▸ **Your assignment**: Your answer should be each line of the entries that contains the word "resolution", copied in full.

Input below:

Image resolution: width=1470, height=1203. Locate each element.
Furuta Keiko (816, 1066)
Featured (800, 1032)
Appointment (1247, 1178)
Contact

End of Input.
Input below:

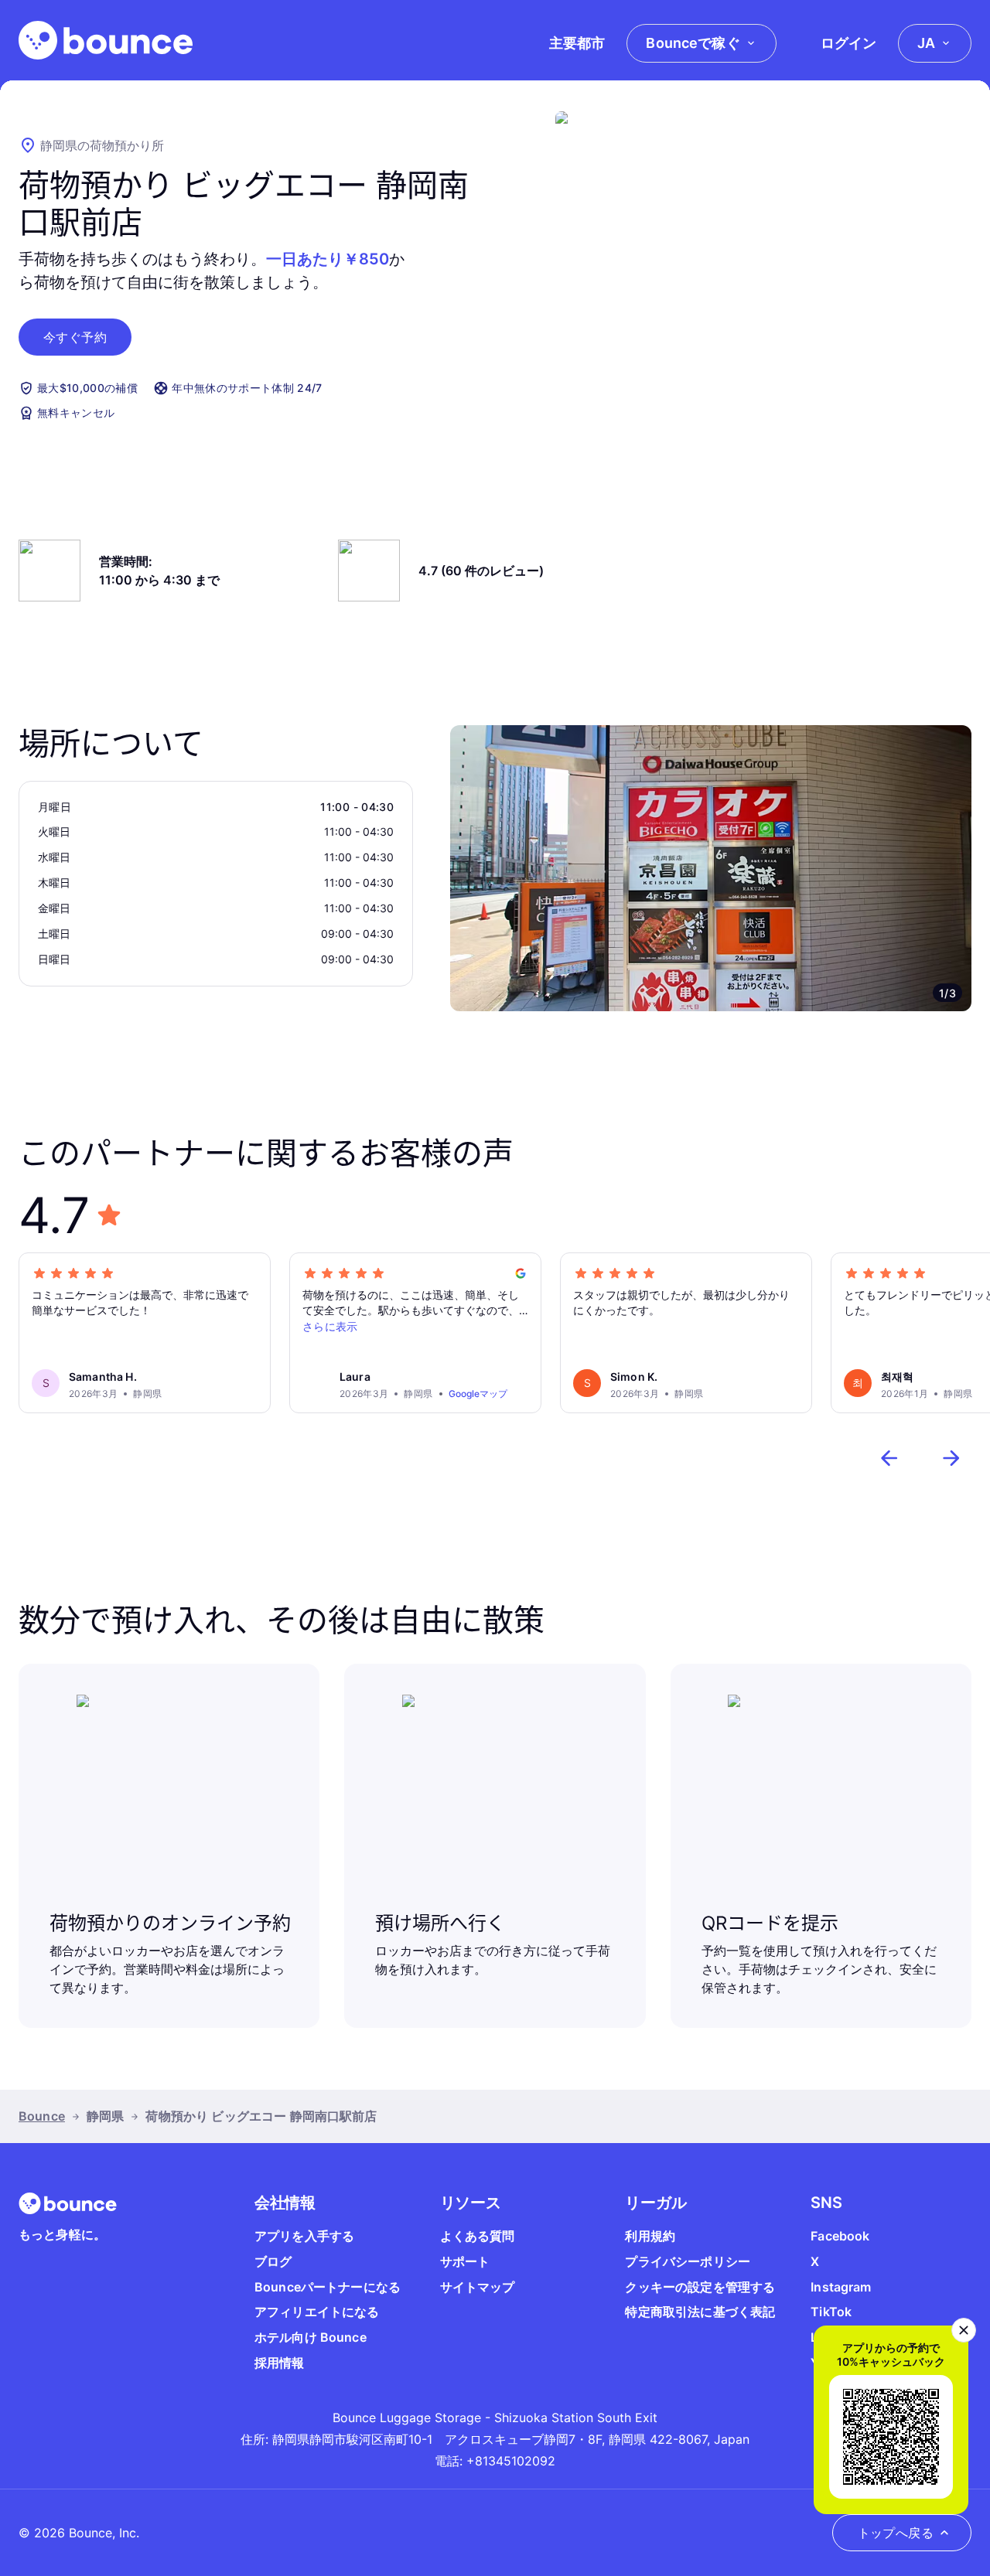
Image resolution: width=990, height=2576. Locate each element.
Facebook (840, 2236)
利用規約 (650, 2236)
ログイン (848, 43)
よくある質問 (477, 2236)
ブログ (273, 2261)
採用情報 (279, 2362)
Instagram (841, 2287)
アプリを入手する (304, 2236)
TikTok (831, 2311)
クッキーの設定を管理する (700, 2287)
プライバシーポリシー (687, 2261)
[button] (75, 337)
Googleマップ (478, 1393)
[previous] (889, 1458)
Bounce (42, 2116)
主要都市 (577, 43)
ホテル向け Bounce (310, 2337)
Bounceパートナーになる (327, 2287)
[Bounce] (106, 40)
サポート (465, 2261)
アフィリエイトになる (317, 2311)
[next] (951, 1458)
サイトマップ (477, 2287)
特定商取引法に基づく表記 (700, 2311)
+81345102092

End of Input.
Input below:

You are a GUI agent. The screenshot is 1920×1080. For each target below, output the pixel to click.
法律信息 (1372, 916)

End of Input.

▸ **Solution to this exercise**:
Image resolution: width=1470, height=1203. Locate each element.
Image resolution: width=990, height=2576. Locate each element.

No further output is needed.